**Objectives:**
A – Answer these about the Boris Tokarev biography, each on its own line:
(i) In which village was Tokarev born?
(ii) In what year did Lyudmila Gladunko become his wife?
(iii) What role did he play in "The Two Captains"?
B – Return, word for word, the part of the Boris Tokarev biography from "When Boris was" up to and including "have son Stepan.".

───── Selection ─────

Boris Vasilyevich Tokarev (Russian: Борис Васильевич Токарев) is a Soviet and Russian actor, film director and screenplay writer. He is a Meritorious Artist of RSFSR.

Biography 

Boris Tokarev was born in the village of Kiselyovo, Kaluga Oblast, USSR. Some years later the family moved to Moscow where Boris entered school.

When Boris was 12 years old when he made his debut in cinema. He played Victor in Georgy Pobedonostsev's film "The rescued generation". When he was 13 he was invited to Pushkin's theatre, accepting a role in a play.

As a schoolboy, Boris acted in some films. While he was a student of Gerasimov Institute of Cinematography, he took part in some more films such as: "The way to a sea", "The sixth summer", "Faithfulness".

After graduation Boris Tokarev joined the Theatre of the Soviet Army. However, he worked there just a year as he mostly liked cinema.

Private life 
Working under the film "Where are you now, Maxim?" Boris Tokarev got acquainted with Lyudmila Gladunko and she became his wife in 1969. Boris and Lyudmila have son Stepan.

Filmography

Actor 
 1959 — The Rescued generation — Victor
 1963 — The blue notebook
 1963 — Introduction to Life — Volodya
 1964 — Where are you now, Maxim? — Maxim
 1964 — Chamber
 1965 — Faithfulness
 1965 — The way to a sea — Tolya
 1967 — The sixth summer
 1969 — Knyaz Igor — knyaz Vladimir
 1970 — Морской характер — Andrei Korotkikh
 1971 — If you are a man ... — Pashka Snegiryov
 1971 — Stolen train — Rubashkin
 1972 — The Dawns Here Are Quiet… — Osyanin, Rita's husband
 1976 — The Two Captains - Sania Grigoriev 
 1981 — Little Alexander

Director 
 1982 — We Weren't Married in Church
 1985 — Ploshchad Vosstaniya
 1987 — Nochnoy ekipazh (English title: The Night Crew)

───── Dataset section ─────

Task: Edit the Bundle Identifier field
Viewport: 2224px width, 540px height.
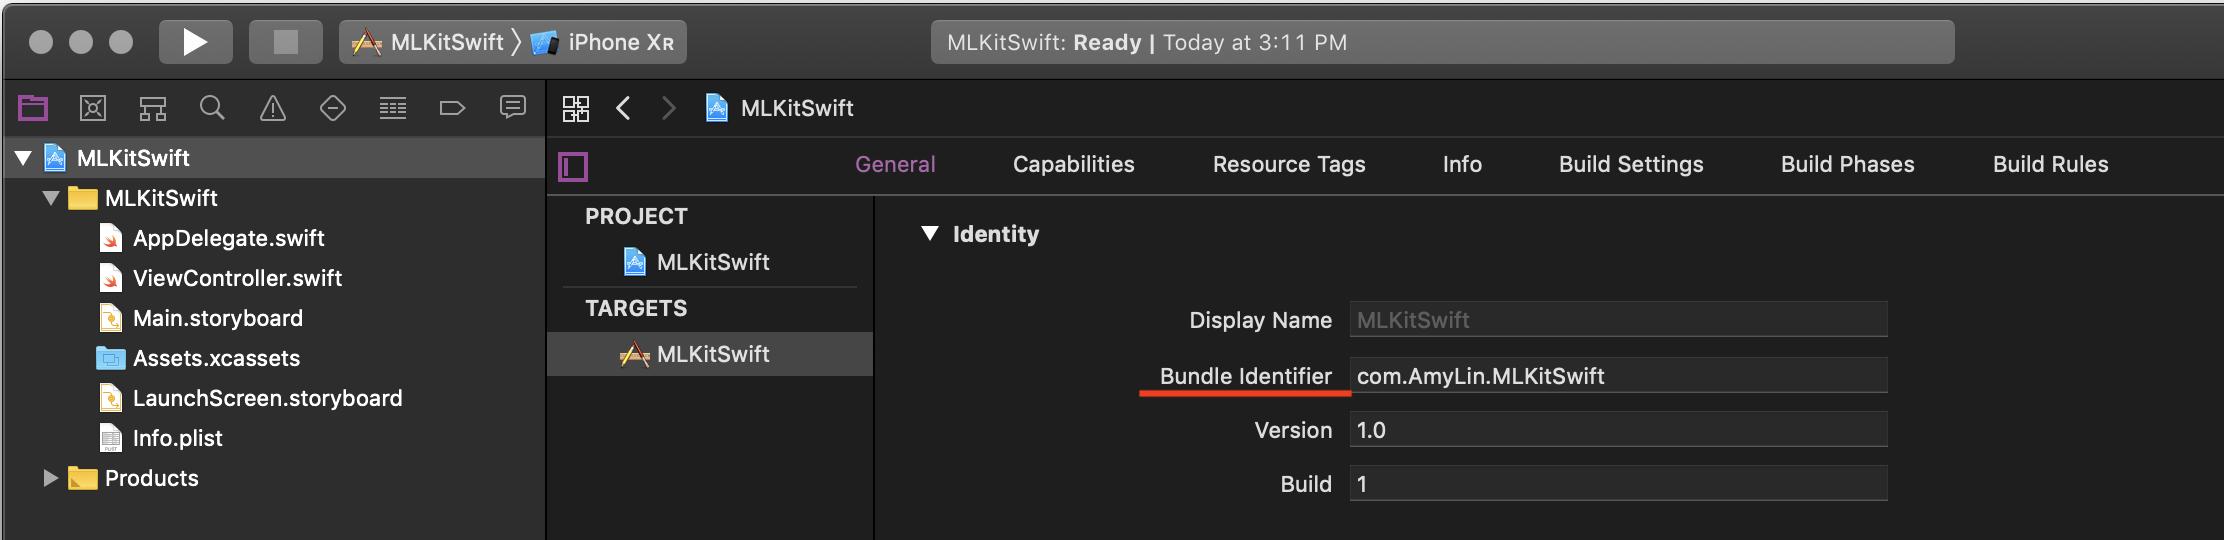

─────

**Responses by task:**
A –
(i) Kiselyovo, Kaluga Oblast
(ii) 1969
(iii) Sania Grigoriev

B –
When Boris was 12 years old when he made his debut in cinema. He played Victor in Georgy Pobedonostsev's film "The rescued generation". When he was 13 he was invited to Pushkin's theatre, accepting a role in a play.

As a schoolboy, Boris acted in some films. While he was a student of Gerasimov Institute of Cinematography, he took part in some more films such as: "The way to a sea", "The sixth summer", "Faithfulness".

After graduation Boris Tokarev joined the Theatre of the Soviet Army. However, he worked there just a year as he mostly liked cinema.

Private life 
Working under the film "Where are you now, Maxim?" Boris Tokarev got acquainted with Lyudmila Gladunko and she became his wife in 1969. Boris and Lyudmila have son Stepan.